Generate Taxa Stack Dotplot Pair — generate_taxa_change_dotplot

This function generates a stacked dotplot of specified taxa level with paired samples. The data used in this visualization will be first filtered based on prevalence and abundance thresholds. The plot can either be displayed interactively or saved as a PDF file.

Usage

generate_taxa_change_dotplot_pair(
  data.obj,
  subject.var,
  time.var,
  group.var = NULL,
  strata.var = NULL,
  change.base = "1",
  feature.change.func = "relative change",
  feature.level = NULL,
  feature.dat.type = c("count", "proportion", "other"),
  features.plot = NULL,
  top.k.plot = NULL,
  top.k.func = NULL,
  prev.filter = 0.001,
  abund.filter = 0.001,
  base.size = 16,
  theme.choice = "bw",
  custom.theme = NULL,
  palette = NULL,
  pdf = TRUE,
  file.ann = NULL,
  pdf.wid = 11,
  pdf.hei = 6,
  ...
)

Arguments

data.obj

A list object in a format specific to MicrobiomeStat, which can include components such as feature.tab (matrix), feature.ann (matrix), meta.dat (data.frame), tree, and feature.agg.list (list).

subject.var

A character string defining subject variable in meta_tab

time.var

A character string defining time variable in meta_tab

group.var

A character string defining group variable in meta_tab used for sorting and facetting

strata.var

(Optional) A character string defining strata variable in meta_tab used for sorting and facetting

change.base

A numeric value setting base for the change (usually 1)

feature.change.func

A method or function specifying how to compute the change in feature abundance or prevalence between two time points. The following options are available:

- A custom function: If you provide a user-defined function, it should take two numeric arguments corresponding to the values at the two time points and return the computed change. This function can be applied to compute changes both in abundance (`time1_mean_abundance` and `time2_mean_abundance`) and prevalence (`time1_prevalence` and `time2_prevalence`).
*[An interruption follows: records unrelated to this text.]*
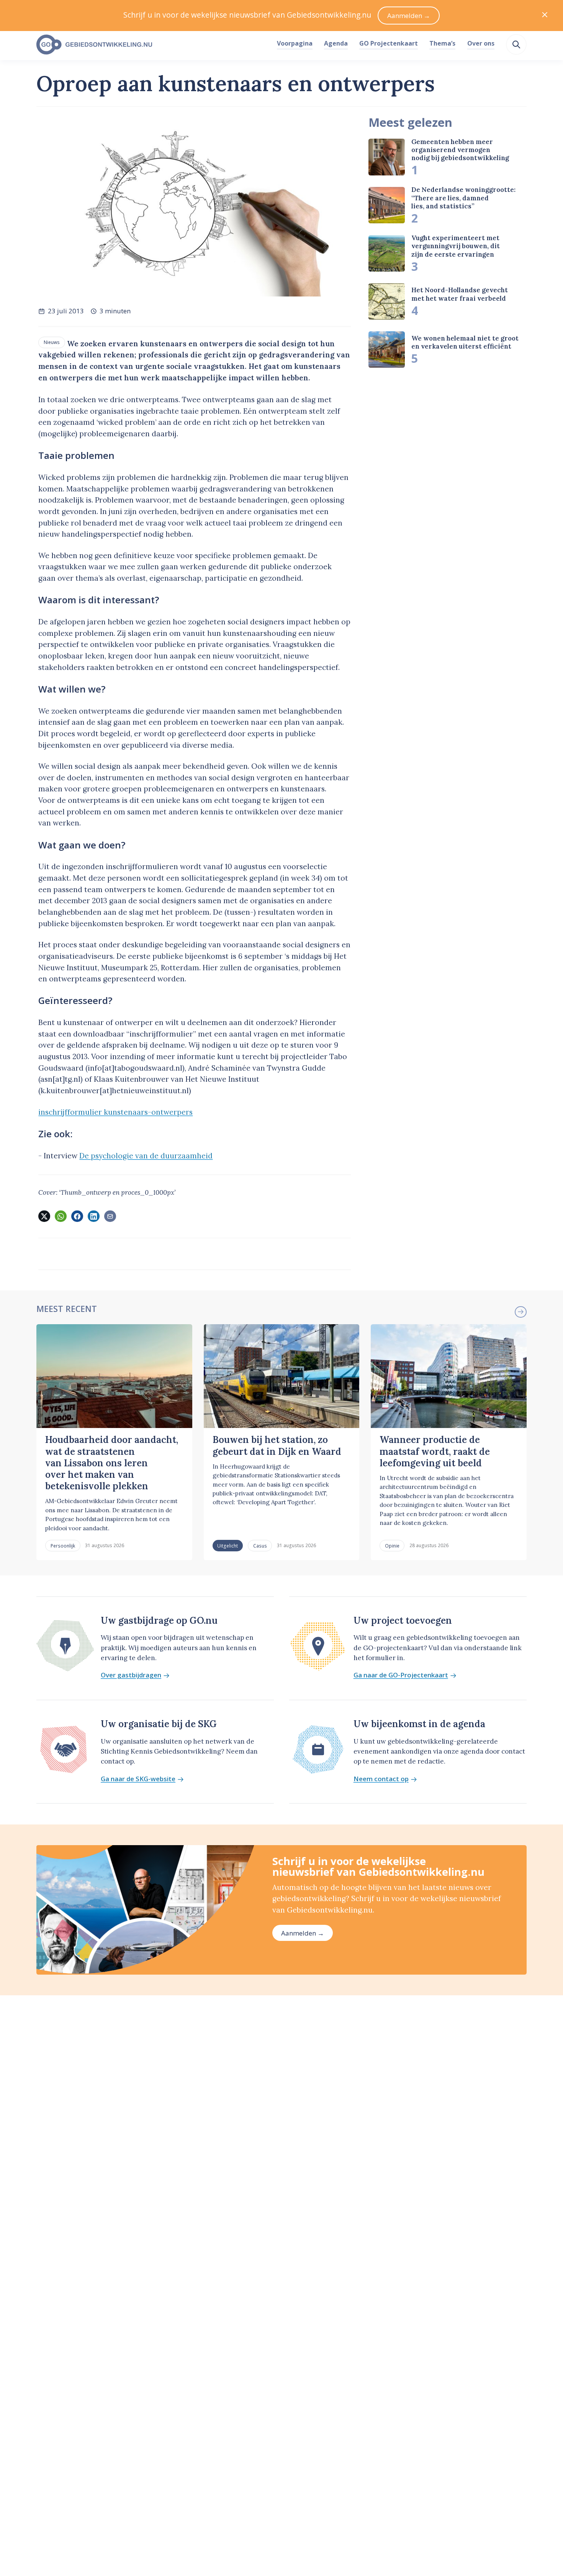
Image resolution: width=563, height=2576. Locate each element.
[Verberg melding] (545, 15)
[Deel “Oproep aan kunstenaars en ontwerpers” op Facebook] (77, 1216)
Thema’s (442, 43)
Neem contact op (381, 1779)
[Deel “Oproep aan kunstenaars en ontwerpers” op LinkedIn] (93, 1216)
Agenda (336, 43)
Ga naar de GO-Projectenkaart (401, 1675)
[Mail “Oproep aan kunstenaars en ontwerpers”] (110, 1216)
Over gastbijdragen (131, 1675)
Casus (260, 1546)
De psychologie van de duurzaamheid (146, 1155)
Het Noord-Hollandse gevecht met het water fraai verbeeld (459, 294)
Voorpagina (295, 43)
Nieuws (52, 342)
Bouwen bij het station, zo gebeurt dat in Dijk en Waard (277, 1445)
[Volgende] (520, 1312)
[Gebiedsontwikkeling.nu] (152, 45)
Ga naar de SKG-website (138, 1779)
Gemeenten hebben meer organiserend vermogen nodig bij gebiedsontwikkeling (460, 149)
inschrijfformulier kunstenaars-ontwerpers (115, 1112)
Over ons (480, 43)
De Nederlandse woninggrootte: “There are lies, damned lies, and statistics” (463, 197)
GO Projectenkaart (388, 43)
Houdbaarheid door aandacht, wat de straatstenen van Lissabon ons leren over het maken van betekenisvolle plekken (111, 1463)
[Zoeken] (516, 44)
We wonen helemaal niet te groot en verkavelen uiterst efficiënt (465, 342)
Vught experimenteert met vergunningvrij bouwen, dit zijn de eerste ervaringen (455, 246)
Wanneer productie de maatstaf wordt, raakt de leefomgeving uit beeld (435, 1451)
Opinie (392, 1546)
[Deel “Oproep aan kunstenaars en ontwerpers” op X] (44, 1216)
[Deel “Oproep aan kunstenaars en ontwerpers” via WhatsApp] (60, 1216)
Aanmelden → (302, 1933)
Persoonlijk (63, 1546)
- "log fold change": Computes the log2 fold change between the two time points. To handle zeros, a small offset (0.00001) is added before taking the logarithm. This method can be applied for both abundance and prevalence changes.

- "relative change": Computes the relative change as `(time2_value - time1_value) / (time2_value + time1_value)`. If both time points have a value of 0, the change is defined as 0. This method can be applied for both abundance and prevalence changes.

- "absolute change": Computes the difference between the values at the two time points. This method can be applied for both abundance and prevalence changes.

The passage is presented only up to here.